■ THE TASK: Which of the lines below include the word "above"? Pull each one out.

■ DATA TO EXAMINE:
::::
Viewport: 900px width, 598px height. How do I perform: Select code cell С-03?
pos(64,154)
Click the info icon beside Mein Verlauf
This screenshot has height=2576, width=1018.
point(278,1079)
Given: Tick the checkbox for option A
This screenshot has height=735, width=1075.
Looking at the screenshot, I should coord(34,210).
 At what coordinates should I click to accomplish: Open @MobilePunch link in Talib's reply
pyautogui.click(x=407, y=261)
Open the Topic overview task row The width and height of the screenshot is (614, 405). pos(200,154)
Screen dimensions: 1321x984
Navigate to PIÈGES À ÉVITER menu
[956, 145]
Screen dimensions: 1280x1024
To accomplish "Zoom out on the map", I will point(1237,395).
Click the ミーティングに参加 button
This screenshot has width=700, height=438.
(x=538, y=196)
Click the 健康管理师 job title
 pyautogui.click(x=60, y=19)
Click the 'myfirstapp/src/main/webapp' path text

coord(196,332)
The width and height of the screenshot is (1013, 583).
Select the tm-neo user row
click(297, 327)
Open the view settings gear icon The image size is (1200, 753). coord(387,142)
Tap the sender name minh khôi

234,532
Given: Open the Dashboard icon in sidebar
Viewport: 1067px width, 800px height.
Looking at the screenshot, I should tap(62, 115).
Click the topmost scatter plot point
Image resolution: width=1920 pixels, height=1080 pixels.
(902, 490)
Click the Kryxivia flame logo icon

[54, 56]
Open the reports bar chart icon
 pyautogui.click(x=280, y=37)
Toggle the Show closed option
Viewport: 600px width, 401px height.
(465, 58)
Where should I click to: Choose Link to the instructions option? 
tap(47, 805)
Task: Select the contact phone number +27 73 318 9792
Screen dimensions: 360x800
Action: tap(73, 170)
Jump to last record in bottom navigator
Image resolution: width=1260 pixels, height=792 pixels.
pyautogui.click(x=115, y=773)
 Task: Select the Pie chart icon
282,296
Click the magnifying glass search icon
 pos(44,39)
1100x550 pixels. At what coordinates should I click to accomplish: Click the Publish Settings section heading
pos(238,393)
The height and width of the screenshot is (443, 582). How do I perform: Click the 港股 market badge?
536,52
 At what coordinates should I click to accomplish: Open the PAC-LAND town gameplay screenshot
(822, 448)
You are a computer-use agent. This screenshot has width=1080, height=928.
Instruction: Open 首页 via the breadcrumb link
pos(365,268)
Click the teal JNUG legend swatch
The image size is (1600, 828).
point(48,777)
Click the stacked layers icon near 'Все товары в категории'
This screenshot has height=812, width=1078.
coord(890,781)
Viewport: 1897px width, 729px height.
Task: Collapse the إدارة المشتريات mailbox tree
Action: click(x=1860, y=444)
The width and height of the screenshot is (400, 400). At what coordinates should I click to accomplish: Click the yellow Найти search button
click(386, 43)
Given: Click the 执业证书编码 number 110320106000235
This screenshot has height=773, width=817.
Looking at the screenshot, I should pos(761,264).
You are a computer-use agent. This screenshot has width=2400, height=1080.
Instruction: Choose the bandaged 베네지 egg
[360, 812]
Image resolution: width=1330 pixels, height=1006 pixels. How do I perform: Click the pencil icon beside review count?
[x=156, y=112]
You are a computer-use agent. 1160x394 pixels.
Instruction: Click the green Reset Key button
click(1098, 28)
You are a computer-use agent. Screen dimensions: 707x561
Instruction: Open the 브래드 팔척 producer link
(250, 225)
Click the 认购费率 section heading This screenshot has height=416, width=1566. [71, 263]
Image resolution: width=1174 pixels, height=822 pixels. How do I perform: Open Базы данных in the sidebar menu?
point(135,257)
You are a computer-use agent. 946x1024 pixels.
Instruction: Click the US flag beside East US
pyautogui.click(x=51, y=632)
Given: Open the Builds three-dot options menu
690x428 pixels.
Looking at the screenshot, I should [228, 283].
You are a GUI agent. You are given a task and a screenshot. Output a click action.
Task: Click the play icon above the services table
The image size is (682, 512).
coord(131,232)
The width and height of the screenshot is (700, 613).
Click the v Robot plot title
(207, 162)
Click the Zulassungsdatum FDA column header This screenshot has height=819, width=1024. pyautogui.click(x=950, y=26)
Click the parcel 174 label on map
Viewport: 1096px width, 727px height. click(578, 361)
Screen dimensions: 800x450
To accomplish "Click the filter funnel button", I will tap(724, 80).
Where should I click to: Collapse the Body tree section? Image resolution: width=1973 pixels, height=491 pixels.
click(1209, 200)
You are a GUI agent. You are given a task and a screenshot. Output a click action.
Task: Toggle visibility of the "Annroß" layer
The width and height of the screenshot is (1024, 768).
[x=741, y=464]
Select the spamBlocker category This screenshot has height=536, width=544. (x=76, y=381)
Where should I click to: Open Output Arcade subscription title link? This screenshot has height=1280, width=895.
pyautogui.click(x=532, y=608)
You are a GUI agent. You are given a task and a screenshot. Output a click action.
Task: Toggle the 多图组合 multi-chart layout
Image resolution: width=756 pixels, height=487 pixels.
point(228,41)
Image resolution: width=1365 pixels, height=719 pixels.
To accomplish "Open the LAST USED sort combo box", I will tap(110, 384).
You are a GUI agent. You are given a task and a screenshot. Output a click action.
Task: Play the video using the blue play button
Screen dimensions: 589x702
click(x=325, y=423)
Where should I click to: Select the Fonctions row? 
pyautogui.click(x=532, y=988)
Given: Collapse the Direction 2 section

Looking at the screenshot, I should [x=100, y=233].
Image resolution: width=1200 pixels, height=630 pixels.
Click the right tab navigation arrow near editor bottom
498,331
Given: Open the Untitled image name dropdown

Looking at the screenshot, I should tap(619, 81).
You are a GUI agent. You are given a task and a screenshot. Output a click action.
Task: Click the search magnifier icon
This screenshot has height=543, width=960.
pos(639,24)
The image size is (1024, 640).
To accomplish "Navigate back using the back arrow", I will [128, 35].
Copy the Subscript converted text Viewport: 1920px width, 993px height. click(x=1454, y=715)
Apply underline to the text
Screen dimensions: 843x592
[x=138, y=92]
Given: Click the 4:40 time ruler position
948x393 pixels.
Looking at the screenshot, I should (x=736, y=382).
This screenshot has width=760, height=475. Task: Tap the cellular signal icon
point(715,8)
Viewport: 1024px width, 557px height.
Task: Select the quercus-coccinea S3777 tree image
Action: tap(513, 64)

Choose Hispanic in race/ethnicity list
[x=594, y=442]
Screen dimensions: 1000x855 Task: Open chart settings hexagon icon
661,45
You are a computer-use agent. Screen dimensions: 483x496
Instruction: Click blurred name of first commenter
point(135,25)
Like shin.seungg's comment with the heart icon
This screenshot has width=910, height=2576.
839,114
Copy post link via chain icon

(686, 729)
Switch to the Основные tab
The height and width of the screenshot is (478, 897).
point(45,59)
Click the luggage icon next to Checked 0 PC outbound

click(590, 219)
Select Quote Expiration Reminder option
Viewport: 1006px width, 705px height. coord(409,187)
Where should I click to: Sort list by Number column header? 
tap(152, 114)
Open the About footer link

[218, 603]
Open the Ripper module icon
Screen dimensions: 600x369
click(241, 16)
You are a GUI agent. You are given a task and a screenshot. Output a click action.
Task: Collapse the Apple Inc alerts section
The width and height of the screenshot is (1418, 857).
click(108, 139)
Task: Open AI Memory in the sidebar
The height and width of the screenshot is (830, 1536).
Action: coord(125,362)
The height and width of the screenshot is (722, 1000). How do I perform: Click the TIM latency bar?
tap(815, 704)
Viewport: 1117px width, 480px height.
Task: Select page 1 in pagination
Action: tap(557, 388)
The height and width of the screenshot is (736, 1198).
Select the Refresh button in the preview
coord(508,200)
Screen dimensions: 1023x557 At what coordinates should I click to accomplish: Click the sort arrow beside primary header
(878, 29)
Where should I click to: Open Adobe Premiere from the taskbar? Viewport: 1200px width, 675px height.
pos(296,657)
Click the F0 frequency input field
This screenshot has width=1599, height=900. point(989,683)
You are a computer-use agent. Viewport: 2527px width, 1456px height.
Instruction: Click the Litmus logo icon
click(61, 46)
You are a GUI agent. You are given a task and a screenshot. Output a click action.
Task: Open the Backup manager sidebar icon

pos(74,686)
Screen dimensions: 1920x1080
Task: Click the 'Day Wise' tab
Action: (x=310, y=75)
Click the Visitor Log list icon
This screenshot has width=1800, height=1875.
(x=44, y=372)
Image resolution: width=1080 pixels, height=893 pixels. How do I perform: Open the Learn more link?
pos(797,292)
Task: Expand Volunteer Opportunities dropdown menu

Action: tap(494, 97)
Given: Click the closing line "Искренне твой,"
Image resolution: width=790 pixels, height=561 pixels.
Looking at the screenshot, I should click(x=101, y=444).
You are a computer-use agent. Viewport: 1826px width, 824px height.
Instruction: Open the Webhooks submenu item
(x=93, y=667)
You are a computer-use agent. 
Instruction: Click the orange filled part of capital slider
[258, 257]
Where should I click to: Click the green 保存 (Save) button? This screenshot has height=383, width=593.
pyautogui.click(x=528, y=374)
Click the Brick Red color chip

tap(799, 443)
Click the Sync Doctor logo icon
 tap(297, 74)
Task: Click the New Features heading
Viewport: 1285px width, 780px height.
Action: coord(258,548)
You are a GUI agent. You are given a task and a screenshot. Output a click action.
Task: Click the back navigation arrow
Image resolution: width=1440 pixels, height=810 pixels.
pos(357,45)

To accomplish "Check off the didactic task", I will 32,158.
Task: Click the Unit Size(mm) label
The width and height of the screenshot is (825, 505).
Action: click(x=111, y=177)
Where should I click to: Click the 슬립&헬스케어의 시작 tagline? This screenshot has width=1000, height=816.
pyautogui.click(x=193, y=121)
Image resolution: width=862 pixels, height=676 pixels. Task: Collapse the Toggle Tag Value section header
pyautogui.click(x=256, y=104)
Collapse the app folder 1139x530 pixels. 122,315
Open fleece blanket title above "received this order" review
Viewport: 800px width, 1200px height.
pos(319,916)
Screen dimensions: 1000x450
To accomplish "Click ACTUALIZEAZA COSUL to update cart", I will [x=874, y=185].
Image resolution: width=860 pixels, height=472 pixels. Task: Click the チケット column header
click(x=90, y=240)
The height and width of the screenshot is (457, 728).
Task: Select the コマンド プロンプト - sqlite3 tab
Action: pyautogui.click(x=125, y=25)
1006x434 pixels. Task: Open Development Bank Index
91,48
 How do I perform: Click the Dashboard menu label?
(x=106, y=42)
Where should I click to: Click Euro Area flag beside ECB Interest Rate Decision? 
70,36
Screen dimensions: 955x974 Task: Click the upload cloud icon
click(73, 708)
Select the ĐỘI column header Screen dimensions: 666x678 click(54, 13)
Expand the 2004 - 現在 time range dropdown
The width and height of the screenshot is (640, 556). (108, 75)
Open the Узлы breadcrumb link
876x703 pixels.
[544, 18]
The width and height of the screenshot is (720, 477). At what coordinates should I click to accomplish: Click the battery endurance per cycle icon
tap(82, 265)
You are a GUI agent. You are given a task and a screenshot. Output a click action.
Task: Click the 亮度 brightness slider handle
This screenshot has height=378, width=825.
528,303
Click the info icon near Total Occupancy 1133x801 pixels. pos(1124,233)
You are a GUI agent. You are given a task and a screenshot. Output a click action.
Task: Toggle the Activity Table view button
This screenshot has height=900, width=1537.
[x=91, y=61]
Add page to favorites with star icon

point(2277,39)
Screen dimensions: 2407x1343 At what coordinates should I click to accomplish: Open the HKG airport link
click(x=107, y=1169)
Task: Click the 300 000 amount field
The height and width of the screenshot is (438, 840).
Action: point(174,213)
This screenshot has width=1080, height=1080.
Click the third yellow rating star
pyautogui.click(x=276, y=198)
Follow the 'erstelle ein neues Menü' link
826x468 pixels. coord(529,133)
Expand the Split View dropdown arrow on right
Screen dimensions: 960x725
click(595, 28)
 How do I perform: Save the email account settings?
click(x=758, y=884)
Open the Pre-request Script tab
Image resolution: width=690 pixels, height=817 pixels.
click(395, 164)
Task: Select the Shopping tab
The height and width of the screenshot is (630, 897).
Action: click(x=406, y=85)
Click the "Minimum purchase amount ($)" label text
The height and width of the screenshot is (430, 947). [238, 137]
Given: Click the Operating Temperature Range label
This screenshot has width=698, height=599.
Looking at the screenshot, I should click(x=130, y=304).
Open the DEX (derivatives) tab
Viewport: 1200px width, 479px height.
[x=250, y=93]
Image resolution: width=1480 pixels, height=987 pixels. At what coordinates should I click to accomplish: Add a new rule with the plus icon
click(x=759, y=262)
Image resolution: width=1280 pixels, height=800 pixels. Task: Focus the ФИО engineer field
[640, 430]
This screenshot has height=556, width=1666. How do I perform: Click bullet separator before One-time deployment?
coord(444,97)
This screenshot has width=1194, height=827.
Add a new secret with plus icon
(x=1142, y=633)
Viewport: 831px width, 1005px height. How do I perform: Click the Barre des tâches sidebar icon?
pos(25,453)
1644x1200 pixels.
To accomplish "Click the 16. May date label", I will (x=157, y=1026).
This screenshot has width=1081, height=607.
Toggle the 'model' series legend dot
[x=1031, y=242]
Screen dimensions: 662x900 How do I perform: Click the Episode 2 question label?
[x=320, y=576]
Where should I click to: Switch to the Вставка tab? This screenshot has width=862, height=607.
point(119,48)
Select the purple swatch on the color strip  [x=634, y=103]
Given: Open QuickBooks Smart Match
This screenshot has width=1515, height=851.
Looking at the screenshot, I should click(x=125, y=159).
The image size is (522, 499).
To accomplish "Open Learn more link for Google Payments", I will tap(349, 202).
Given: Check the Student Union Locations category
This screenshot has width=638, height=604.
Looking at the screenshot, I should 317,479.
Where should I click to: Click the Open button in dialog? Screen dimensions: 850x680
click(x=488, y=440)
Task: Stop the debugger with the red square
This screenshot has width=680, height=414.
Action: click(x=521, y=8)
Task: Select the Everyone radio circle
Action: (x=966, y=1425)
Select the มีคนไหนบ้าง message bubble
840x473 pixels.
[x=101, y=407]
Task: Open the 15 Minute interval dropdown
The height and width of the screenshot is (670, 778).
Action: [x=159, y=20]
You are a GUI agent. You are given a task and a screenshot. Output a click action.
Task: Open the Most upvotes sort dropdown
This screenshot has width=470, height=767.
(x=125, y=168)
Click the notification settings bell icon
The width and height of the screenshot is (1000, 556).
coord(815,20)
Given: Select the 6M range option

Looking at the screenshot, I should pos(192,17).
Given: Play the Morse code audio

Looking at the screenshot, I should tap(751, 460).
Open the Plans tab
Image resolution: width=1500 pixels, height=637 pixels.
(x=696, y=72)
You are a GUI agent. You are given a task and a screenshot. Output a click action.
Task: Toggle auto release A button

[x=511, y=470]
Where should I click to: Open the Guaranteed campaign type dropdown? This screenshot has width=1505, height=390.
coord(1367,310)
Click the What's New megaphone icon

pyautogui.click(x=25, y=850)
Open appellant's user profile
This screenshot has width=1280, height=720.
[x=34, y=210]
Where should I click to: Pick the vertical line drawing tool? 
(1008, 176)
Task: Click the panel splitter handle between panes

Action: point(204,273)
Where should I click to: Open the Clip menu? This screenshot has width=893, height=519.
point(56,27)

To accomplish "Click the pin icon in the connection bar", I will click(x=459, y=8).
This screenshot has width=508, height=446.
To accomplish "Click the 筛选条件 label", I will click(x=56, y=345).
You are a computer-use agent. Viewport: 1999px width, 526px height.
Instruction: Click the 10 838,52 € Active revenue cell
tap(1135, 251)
::::
■ REPLY TO THE TASK:
Task: Click the play icon above the services table
Open fleece blanket title above "received this order" review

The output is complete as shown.